---------- DATASET EXCERPTS
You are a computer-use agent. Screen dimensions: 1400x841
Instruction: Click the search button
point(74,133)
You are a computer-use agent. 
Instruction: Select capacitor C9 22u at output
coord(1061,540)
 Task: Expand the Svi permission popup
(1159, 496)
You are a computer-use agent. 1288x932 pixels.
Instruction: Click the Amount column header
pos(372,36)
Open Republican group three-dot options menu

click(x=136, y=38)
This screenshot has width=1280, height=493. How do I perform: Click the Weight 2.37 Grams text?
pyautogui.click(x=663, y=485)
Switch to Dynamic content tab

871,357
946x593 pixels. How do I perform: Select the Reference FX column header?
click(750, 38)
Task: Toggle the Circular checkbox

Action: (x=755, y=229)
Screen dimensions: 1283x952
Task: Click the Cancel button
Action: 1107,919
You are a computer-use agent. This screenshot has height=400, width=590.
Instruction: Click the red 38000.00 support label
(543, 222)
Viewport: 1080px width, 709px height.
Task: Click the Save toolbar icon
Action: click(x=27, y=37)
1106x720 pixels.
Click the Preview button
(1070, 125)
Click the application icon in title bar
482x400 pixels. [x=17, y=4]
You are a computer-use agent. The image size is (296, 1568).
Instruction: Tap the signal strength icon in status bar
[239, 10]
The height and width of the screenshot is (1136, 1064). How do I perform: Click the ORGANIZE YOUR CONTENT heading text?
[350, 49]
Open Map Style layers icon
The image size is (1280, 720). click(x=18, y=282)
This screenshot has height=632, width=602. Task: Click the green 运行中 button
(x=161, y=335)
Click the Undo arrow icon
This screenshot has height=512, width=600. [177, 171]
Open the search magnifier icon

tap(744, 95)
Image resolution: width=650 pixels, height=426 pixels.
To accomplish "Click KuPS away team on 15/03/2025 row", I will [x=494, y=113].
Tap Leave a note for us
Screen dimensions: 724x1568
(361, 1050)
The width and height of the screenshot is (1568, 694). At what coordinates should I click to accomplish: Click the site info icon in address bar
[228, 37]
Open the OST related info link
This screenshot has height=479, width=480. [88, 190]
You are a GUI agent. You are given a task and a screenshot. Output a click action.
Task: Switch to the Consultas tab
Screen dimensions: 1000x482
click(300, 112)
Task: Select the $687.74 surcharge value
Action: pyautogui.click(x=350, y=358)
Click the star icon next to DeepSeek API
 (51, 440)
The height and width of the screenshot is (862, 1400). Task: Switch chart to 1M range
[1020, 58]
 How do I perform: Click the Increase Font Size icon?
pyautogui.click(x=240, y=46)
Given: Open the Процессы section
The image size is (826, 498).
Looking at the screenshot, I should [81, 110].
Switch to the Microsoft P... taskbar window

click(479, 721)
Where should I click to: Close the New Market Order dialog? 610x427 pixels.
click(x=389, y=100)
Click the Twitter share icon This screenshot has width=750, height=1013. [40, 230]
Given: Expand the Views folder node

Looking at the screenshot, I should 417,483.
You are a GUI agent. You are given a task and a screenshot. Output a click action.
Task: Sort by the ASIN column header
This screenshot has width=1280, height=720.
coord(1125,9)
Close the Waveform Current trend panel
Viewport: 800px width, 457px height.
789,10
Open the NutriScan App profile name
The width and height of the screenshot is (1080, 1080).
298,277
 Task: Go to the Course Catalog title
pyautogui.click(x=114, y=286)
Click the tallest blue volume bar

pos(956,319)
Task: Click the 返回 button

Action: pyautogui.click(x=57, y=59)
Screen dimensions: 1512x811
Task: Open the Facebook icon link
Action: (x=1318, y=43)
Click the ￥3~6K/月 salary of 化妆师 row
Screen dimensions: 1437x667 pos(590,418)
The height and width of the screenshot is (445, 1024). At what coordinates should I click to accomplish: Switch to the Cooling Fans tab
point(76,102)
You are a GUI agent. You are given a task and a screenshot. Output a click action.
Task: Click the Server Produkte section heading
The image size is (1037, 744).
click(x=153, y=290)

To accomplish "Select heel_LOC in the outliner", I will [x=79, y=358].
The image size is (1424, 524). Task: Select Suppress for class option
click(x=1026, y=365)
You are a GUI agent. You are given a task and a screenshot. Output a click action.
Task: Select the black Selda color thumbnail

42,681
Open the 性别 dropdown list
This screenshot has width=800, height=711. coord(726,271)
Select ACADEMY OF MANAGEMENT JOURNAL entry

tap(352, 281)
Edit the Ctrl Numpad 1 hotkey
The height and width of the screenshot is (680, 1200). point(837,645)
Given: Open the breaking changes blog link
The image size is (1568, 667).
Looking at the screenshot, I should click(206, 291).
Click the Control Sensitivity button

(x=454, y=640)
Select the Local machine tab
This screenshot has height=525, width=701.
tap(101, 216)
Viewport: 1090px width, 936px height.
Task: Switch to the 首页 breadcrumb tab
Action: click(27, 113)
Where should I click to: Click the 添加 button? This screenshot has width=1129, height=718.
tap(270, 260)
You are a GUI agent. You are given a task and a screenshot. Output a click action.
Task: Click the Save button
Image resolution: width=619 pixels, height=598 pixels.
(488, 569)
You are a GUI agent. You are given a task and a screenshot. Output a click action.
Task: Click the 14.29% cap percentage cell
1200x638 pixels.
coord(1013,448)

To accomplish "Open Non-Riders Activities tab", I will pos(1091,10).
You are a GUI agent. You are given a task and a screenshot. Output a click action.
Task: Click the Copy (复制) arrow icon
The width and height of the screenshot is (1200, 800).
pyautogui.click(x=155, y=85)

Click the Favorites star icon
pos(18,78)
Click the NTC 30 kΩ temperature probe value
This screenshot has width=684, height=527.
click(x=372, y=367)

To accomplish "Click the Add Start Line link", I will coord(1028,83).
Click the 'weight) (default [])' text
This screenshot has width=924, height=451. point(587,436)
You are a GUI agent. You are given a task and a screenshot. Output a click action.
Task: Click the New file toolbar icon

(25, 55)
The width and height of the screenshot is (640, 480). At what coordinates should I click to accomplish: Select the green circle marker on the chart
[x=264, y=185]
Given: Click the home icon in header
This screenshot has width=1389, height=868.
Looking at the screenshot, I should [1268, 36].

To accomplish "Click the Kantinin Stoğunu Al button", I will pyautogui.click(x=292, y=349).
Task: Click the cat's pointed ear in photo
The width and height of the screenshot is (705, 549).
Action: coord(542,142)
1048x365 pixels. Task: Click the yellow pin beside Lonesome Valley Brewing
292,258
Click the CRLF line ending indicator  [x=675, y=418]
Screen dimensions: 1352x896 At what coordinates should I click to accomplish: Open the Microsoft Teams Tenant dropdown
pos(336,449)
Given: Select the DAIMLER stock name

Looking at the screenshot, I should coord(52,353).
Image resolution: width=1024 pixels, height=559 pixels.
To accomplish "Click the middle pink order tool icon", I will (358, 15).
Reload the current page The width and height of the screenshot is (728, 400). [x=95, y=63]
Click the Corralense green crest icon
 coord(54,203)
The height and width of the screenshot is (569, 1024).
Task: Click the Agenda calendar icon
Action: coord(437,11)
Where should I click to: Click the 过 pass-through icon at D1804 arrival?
--------------------
» WHAT IS BEING ASKED: Each line of the data is to be transcribed exactly, with nothing left out.

» WRITTEN SOLUTION:
You are a computer-use agent. Screen dimensions: 1400x841
Instruction: Click the search button
point(74,133)
You are a computer-use agent. 
Instruction: Select capacitor C9 22u at output
coord(1061,540)
 Task: Expand the Svi permission popup
(1159, 496)
You are a computer-use agent. 1288x932 pixels.
Instruction: Click the Amount column header
pos(372,36)
Open Republican group three-dot options menu

click(x=136, y=38)
This screenshot has width=1280, height=493. How do I perform: Click the Weight 2.37 Grams text?
pyautogui.click(x=663, y=485)
Switch to Dynamic content tab

871,357
946x593 pixels. How do I perform: Select the Reference FX column header?
click(750, 38)
Task: Toggle the Circular checkbox

Action: (x=755, y=229)
Screen dimensions: 1283x952
Task: Click the Cancel button
Action: 1107,919
You are a computer-use agent. This screenshot has height=400, width=590.
Instruction: Click the red 38000.00 support label
(543, 222)
Viewport: 1080px width, 709px height.
Task: Click the Save toolbar icon
Action: click(x=27, y=37)
1106x720 pixels.
Click the Preview button
(1070, 125)
Click the application icon in title bar
482x400 pixels. [x=17, y=4]
You are a computer-use agent. The image size is (296, 1568).
Instruction: Tap the signal strength icon in status bar
[239, 10]
The height and width of the screenshot is (1136, 1064). How do I perform: Click the ORGANIZE YOUR CONTENT heading text?
[350, 49]
Open Map Style layers icon
The image size is (1280, 720). click(x=18, y=282)
This screenshot has height=632, width=602. Task: Click the green 运行中 button
(x=161, y=335)
Click the Undo arrow icon
This screenshot has height=512, width=600. [177, 171]
Open the search magnifier icon

tap(744, 95)
Image resolution: width=650 pixels, height=426 pixels.
To accomplish "Click KuPS away team on 15/03/2025 row", I will [x=494, y=113].
Tap Leave a note for us
Screen dimensions: 724x1568
(361, 1050)
The width and height of the screenshot is (1568, 694). At what coordinates should I click to accomplish: Click the site info icon in address bar
[228, 37]
Open the OST related info link
This screenshot has height=479, width=480. [88, 190]
You are a GUI agent. You are given a task and a screenshot. Output a click action.
Task: Switch to the Consultas tab
Screen dimensions: 1000x482
click(300, 112)
Task: Select the $687.74 surcharge value
Action: pyautogui.click(x=350, y=358)
Click the star icon next to DeepSeek API
 (51, 440)
The height and width of the screenshot is (862, 1400). Task: Switch chart to 1M range
[1020, 58]
 How do I perform: Click the Increase Font Size icon?
pyautogui.click(x=240, y=46)
Given: Open the Процессы section
The image size is (826, 498).
Looking at the screenshot, I should [81, 110].
Switch to the Microsoft P... taskbar window

click(479, 721)
Where should I click to: Close the New Market Order dialog? 610x427 pixels.
click(x=389, y=100)
Click the Twitter share icon This screenshot has width=750, height=1013. [40, 230]
Given: Expand the Views folder node

Looking at the screenshot, I should 417,483.
You are a GUI agent. You are given a task and a screenshot. Output a click action.
Task: Sort by the ASIN column header
This screenshot has width=1280, height=720.
coord(1125,9)
Close the Waveform Current trend panel
Viewport: 800px width, 457px height.
789,10
Open the NutriScan App profile name
The width and height of the screenshot is (1080, 1080).
298,277
 Task: Go to the Course Catalog title
pyautogui.click(x=114, y=286)
Click the tallest blue volume bar

pos(956,319)
Task: Click the 返回 button

Action: pyautogui.click(x=57, y=59)
Screen dimensions: 1512x811
Task: Open the Facebook icon link
Action: (x=1318, y=43)
Click the ￥3~6K/月 salary of 化妆师 row
Screen dimensions: 1437x667 pos(590,418)
The height and width of the screenshot is (445, 1024). At what coordinates should I click to accomplish: Switch to the Cooling Fans tab
point(76,102)
You are a GUI agent. You are given a task and a screenshot. Output a click action.
Task: Click the Server Produkte section heading
The image size is (1037, 744).
click(x=153, y=290)

To accomplish "Select heel_LOC in the outliner", I will [x=79, y=358].
The image size is (1424, 524). Task: Select Suppress for class option
click(x=1026, y=365)
You are a GUI agent. You are given a task and a screenshot. Output a click action.
Task: Select the black Selda color thumbnail

42,681
Open the 性别 dropdown list
This screenshot has width=800, height=711. coord(726,271)
Select ACADEMY OF MANAGEMENT JOURNAL entry

tap(352, 281)
Edit the Ctrl Numpad 1 hotkey
The height and width of the screenshot is (680, 1200). point(837,645)
Given: Open the breaking changes blog link
The image size is (1568, 667).
Looking at the screenshot, I should click(206, 291).
Click the Control Sensitivity button

(x=454, y=640)
Select the Local machine tab
This screenshot has height=525, width=701.
tap(101, 216)
Viewport: 1090px width, 936px height.
Task: Switch to the 首页 breadcrumb tab
Action: click(27, 113)
Where should I click to: Click the 添加 button? This screenshot has width=1129, height=718.
tap(270, 260)
You are a GUI agent. You are given a task and a screenshot. Output a click action.
Task: Click the Save button
Image resolution: width=619 pixels, height=598 pixels.
(488, 569)
You are a GUI agent. You are given a task and a screenshot. Output a click action.
Task: Click the 14.29% cap percentage cell
1200x638 pixels.
coord(1013,448)

To accomplish "Open Non-Riders Activities tab", I will pos(1091,10).
You are a GUI agent. You are given a task and a screenshot. Output a click action.
Task: Click the Copy (复制) arrow icon
The width and height of the screenshot is (1200, 800).
pyautogui.click(x=155, y=85)

Click the Favorites star icon
pos(18,78)
Click the NTC 30 kΩ temperature probe value
This screenshot has width=684, height=527.
click(x=372, y=367)

To accomplish "Click the Add Start Line link", I will coord(1028,83).
Click the 'weight) (default [])' text
This screenshot has width=924, height=451. point(587,436)
You are a GUI agent. You are given a task and a screenshot. Output a click action.
Task: Click the New file toolbar icon

(25, 55)
The width and height of the screenshot is (640, 480). At what coordinates should I click to accomplish: Select the green circle marker on the chart
[x=264, y=185]
Given: Click the home icon in header
This screenshot has width=1389, height=868.
Looking at the screenshot, I should [1268, 36].

To accomplish "Click the Kantinin Stoğunu Al button", I will pyautogui.click(x=292, y=349).
Task: Click the cat's pointed ear in photo
The width and height of the screenshot is (705, 549).
Action: coord(542,142)
1048x365 pixels. Task: Click the yellow pin beside Lonesome Valley Brewing
292,258
Click the CRLF line ending indicator  [x=675, y=418]
Screen dimensions: 1352x896 At what coordinates should I click to accomplish: Open the Microsoft Teams Tenant dropdown
pos(336,449)
Given: Select the DAIMLER stock name

Looking at the screenshot, I should coord(52,353).
Image resolution: width=1024 pixels, height=559 pixels.
To accomplish "Click the middle pink order tool icon", I will (358, 15).
Reload the current page The width and height of the screenshot is (728, 400). [x=95, y=63]
Click the Corralense green crest icon
 coord(54,203)
The height and width of the screenshot is (569, 1024).
Task: Click the Agenda calendar icon
Action: coord(437,11)
Where should I click to: Click the 过 pass-through icon at D1804 arrival?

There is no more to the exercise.